DATA SUPPLIED:
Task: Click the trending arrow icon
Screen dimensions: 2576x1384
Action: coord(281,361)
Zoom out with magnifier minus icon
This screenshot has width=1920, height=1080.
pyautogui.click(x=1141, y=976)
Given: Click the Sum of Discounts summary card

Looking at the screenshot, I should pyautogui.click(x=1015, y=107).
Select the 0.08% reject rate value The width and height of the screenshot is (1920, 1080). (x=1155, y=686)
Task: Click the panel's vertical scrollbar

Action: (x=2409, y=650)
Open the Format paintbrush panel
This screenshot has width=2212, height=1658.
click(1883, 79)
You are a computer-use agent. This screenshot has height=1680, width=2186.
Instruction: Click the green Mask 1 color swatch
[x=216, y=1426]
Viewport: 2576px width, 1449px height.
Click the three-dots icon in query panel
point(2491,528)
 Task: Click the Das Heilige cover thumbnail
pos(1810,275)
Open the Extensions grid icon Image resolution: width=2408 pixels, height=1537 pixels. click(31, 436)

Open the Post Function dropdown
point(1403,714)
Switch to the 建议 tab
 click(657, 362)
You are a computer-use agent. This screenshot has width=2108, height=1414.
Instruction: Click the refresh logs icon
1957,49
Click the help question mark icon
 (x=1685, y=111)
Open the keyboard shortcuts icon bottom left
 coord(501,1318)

REQUIREMENT: Would you count the lines in the entries that hold "computer" and reply with only the count?

TASK RESPONSE: 2